> _Task statement_
What lines below hold the string "will"? Copy them all.

> _Available data_
----------------

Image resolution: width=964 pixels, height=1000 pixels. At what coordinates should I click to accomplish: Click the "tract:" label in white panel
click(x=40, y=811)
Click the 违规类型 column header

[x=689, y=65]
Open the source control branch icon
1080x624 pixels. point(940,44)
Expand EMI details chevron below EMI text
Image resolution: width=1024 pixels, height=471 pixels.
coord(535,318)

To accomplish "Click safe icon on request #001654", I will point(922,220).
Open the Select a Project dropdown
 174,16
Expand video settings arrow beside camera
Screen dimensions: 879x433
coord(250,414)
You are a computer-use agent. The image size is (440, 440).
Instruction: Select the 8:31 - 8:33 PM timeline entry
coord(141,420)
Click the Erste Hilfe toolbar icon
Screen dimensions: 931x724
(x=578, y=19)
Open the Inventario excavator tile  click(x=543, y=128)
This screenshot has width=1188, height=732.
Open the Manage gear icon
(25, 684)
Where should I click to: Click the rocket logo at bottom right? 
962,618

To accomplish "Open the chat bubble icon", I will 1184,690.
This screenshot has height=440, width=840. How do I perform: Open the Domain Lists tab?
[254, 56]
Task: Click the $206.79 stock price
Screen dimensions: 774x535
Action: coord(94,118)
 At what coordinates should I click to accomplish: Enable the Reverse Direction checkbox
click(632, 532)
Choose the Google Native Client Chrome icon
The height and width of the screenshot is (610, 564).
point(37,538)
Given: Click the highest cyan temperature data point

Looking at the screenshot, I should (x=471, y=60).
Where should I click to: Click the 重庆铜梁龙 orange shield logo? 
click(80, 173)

----------------

> _The answer_
To accomplish "Click safe icon on request #001654", I will point(922,220).
To accomplish "Open the chat bubble icon", I will 1184,690.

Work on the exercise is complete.